Directions — Return only the stretch of the material below that begins with the line containing "The width and height of the screenshot is (1512, 809)." and ends with the line containing "1307x924 pixels.", exactly; both of those lines belong to it.

Records shown —

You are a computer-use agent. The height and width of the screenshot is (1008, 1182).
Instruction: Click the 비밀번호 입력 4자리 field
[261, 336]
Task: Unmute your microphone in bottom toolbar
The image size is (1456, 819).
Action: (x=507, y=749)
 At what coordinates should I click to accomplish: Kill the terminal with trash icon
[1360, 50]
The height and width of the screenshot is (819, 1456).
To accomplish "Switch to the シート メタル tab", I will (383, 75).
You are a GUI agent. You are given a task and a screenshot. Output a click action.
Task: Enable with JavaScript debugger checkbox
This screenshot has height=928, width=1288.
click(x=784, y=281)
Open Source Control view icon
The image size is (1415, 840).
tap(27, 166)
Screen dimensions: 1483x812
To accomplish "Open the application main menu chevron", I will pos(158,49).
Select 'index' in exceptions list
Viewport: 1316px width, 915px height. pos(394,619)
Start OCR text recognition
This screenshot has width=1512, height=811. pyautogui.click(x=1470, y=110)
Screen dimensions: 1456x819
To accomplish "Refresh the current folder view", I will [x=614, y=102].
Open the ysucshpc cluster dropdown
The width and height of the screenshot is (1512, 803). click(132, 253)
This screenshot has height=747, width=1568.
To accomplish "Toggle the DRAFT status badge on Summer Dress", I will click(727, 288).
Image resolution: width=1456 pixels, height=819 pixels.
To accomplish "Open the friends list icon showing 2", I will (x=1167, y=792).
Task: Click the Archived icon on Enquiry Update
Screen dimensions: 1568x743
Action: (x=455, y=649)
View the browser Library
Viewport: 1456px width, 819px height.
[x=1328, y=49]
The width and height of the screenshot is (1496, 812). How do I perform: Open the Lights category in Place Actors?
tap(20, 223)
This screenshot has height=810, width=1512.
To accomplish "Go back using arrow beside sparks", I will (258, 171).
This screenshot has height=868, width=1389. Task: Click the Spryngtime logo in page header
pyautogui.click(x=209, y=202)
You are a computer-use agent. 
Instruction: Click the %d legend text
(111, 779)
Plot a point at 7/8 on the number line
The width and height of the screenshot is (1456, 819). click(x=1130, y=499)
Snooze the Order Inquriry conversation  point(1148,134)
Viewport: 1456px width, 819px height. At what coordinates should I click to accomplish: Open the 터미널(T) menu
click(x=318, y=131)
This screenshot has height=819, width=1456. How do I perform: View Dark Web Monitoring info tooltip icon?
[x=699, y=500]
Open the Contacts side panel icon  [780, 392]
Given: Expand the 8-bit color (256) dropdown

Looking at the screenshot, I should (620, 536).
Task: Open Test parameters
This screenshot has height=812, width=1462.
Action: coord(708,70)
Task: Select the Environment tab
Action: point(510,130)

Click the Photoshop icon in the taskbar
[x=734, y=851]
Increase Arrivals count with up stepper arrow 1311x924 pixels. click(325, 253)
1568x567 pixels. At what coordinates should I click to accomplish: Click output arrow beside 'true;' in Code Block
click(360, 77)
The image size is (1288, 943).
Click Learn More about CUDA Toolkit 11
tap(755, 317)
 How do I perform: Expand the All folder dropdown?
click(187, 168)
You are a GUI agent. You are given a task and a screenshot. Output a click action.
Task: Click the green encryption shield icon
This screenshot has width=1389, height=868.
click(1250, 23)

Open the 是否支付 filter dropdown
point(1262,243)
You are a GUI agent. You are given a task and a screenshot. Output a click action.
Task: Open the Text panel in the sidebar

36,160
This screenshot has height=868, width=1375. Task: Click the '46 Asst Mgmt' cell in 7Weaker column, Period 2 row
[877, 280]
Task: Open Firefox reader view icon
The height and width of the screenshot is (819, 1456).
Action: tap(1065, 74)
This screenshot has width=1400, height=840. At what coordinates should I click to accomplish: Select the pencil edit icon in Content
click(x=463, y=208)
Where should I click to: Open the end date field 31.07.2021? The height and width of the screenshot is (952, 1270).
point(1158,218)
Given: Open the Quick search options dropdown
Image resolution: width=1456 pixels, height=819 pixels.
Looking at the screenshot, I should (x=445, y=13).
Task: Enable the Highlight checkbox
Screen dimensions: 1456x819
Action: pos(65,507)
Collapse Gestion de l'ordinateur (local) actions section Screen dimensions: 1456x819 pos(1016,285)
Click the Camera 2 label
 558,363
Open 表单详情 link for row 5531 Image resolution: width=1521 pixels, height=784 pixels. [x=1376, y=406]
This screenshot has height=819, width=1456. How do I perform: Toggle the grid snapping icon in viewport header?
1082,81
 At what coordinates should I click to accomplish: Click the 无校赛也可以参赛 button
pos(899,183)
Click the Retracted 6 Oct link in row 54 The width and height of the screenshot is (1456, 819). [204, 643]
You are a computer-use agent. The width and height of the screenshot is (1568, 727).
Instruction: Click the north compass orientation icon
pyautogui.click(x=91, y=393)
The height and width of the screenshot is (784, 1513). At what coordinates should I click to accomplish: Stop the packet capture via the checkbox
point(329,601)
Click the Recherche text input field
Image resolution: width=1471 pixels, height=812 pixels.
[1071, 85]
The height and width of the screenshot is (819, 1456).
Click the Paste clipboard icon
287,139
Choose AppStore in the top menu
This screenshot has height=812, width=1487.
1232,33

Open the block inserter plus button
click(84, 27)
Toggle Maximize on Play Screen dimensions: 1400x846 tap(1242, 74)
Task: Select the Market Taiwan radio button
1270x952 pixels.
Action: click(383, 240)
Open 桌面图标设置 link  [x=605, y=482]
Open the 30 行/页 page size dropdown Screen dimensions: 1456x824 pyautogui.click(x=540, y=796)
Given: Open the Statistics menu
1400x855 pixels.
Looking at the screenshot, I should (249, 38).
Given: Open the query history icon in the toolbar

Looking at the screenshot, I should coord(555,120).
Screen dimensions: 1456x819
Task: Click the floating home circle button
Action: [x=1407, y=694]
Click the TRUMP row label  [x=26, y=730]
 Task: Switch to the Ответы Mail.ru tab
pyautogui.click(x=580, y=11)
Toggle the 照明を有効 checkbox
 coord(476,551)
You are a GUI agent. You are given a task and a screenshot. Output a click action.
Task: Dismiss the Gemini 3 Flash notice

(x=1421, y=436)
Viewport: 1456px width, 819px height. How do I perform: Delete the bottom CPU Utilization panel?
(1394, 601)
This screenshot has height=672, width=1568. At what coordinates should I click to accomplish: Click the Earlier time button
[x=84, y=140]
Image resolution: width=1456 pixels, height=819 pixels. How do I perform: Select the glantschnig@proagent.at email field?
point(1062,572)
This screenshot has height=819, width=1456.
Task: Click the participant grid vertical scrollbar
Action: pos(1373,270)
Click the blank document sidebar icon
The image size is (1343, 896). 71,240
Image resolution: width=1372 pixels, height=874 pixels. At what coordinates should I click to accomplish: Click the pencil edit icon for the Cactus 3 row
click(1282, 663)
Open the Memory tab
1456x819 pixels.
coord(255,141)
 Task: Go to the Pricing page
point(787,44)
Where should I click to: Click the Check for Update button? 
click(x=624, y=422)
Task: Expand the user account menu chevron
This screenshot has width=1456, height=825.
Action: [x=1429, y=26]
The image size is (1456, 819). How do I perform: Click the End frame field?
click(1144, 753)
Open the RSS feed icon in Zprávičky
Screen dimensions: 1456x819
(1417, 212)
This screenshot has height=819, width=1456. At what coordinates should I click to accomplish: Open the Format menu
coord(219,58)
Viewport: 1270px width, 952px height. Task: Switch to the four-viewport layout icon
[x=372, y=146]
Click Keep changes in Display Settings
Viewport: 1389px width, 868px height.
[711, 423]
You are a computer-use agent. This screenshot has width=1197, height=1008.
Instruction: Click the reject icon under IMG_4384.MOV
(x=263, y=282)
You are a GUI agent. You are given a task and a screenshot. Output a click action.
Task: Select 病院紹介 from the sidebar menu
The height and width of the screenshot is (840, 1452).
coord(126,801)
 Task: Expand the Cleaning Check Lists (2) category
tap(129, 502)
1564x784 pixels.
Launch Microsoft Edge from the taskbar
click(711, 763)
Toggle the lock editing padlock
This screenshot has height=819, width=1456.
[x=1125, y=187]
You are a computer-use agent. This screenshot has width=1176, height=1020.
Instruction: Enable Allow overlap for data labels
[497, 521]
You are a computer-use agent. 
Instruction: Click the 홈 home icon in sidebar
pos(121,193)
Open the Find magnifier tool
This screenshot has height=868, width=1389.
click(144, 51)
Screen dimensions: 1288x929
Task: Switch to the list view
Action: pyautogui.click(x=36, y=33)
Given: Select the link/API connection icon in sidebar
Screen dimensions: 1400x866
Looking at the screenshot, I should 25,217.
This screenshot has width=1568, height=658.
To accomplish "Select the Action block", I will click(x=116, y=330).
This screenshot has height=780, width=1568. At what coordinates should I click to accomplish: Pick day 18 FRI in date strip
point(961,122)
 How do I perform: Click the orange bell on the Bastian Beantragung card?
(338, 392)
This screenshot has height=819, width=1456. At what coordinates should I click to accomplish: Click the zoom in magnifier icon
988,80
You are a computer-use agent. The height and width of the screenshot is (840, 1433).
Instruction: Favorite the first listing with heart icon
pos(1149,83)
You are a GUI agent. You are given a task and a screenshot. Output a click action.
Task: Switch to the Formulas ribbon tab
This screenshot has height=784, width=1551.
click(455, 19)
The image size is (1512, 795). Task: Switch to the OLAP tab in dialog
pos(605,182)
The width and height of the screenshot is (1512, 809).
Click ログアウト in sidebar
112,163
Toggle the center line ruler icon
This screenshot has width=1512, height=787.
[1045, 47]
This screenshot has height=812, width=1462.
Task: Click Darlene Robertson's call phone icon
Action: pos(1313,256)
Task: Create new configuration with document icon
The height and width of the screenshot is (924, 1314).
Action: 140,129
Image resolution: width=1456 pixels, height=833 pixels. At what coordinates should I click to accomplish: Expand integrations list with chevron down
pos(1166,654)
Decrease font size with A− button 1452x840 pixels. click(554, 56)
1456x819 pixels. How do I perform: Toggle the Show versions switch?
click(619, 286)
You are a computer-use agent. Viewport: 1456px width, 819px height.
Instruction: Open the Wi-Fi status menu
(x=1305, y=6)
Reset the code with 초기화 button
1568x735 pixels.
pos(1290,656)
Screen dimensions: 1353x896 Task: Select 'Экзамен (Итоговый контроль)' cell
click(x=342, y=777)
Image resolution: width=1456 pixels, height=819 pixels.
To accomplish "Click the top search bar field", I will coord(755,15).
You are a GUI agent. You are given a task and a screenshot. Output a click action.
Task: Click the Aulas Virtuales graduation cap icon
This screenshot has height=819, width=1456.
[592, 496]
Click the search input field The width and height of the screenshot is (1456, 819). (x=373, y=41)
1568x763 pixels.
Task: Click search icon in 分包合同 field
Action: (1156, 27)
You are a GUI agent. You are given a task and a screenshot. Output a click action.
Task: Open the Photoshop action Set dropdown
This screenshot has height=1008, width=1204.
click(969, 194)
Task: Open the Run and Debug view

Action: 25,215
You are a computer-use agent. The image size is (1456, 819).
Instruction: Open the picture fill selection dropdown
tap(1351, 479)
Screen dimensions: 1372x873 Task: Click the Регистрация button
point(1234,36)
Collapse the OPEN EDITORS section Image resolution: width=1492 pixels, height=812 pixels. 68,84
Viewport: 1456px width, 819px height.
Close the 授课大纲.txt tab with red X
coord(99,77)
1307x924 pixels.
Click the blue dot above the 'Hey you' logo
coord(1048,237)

Response to this exercise —
The width and height of the screenshot is (1512, 809).
Click ログアウト in sidebar
112,163
Toggle the center line ruler icon
This screenshot has width=1512, height=787.
[1045, 47]
This screenshot has height=812, width=1462.
Task: Click Darlene Robertson's call phone icon
Action: pos(1313,256)
Task: Create new configuration with document icon
The height and width of the screenshot is (924, 1314).
Action: 140,129
Image resolution: width=1456 pixels, height=833 pixels. At what coordinates should I click to accomplish: Expand integrations list with chevron down
pos(1166,654)
Decrease font size with A− button 1452x840 pixels. click(554, 56)
1456x819 pixels. How do I perform: Toggle the Show versions switch?
click(619, 286)
You are a computer-use agent. Viewport: 1456px width, 819px height.
Instruction: Open the Wi-Fi status menu
(x=1305, y=6)
Reset the code with 초기화 button
1568x735 pixels.
pos(1290,656)
Screen dimensions: 1353x896 Task: Select 'Экзамен (Итоговый контроль)' cell
click(x=342, y=777)
Image resolution: width=1456 pixels, height=819 pixels.
To accomplish "Click the top search bar field", I will coord(755,15).
You are a GUI agent. You are given a task and a screenshot. Output a click action.
Task: Click the Aulas Virtuales graduation cap icon
This screenshot has height=819, width=1456.
[592, 496]
Click the search input field The width and height of the screenshot is (1456, 819). (x=373, y=41)
1568x763 pixels.
Task: Click search icon in 分包合同 field
Action: (1156, 27)
You are a GUI agent. You are given a task and a screenshot. Output a click action.
Task: Open the Photoshop action Set dropdown
This screenshot has height=1008, width=1204.
click(969, 194)
Task: Open the Run and Debug view

Action: 25,215
You are a computer-use agent. The image size is (1456, 819).
Instruction: Open the picture fill selection dropdown
tap(1351, 479)
Screen dimensions: 1372x873 Task: Click the Регистрация button
point(1234,36)
Collapse the OPEN EDITORS section Image resolution: width=1492 pixels, height=812 pixels. 68,84
Viewport: 1456px width, 819px height.
Close the 授课大纲.txt tab with red X
coord(99,77)
1307x924 pixels.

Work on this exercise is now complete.